Dr. Ross first hit Europe in 1965 for the American Folk Blues Festival. While in London he recorded what would be the first LP on Blue Horizon Records. In 1972 he recorded for Ornament Records during a German tour and performed at the 1972 Montreux Jazz Festival with a subsequent album released of the performance. The Harmonica Boss was recorded in London in 1972 and in 1974 he recorded Jivin’ The Blues also in London. Europe loved Ross and gave him work and recording opportunities; he was never as popular at home.

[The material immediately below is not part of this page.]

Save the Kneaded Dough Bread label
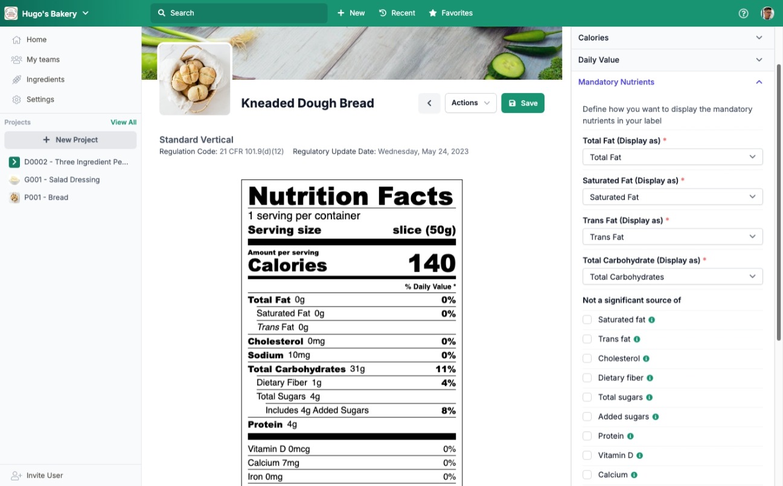The image size is (783, 486). click(x=523, y=103)
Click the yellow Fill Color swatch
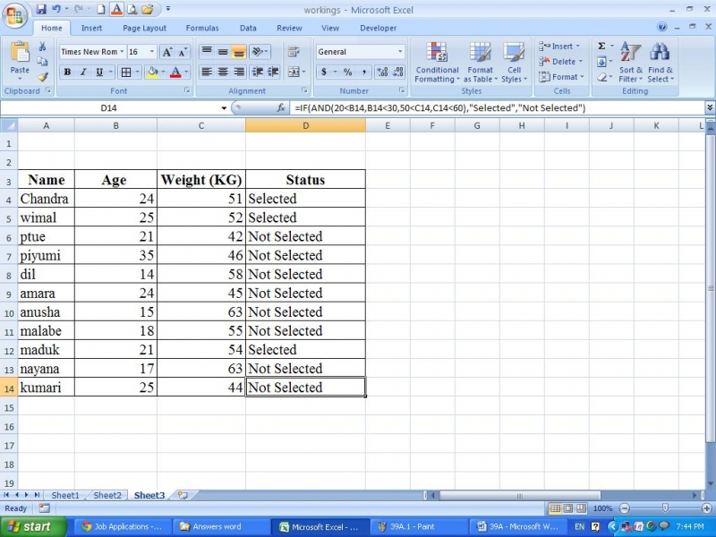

Juke Bonner cut three sessions for Goldband Records in Lake Charles in 1960, billed as Juke Boy Bonner — The One Man Trio. Some of these sides found their way to a European release on a Storyville album and attracted attention from European blues enthusiasts. But the breaks didn’t come Juke Boy’s way until 1967, when sterling work primarily by editors of Blues Unlimited magazine led to recording opportunities for the small Flyright label and for an eventual European tour. Passport difficulties prevented him from joining the 1968 American Folk Blues Festival Tour but was on the tour in 1969 where he cut the album Things Ain’t Right for Liberty. Throughout the early and mid-seventies his popularity grew and he continued to tour Europe as well as playing dates in Houston, however he couldn’t match his European popularity at home. The frustration and bitterness are reflected in the comments made by a longtime friend to the Houston Chronicle: “He used to say he could go to Europe and earn $1000 dollars but he couldn’t make $50 in his hometown.” He died in 1978. The week of his death the Houston Chronicle ran the headline: “Weldon ‘Juke Boy’ Bonner, well known in Europe, dies alone in his hometown.”
In the wake of the success of the AFBF, there were other package tours and festivals. There was the American Folk Blues and Gospel Caravan formed in 1964 (Sister Rosetta Tharpe, Blind Gary Davis, Cousin Joe, Sonny Terry & Brownie McGhee, Muddy Waters, Otis Spann) and The American Blues Legends tour which was run by promoter Jim Simpson who operated the Big Bear label. Simpson released albums of the tour for the years 1973, 1974, 1975 and 1979.There was also festivals like the Montreux Jazz Festival which launched in 1967 in Switzerland and always had strong blues representation.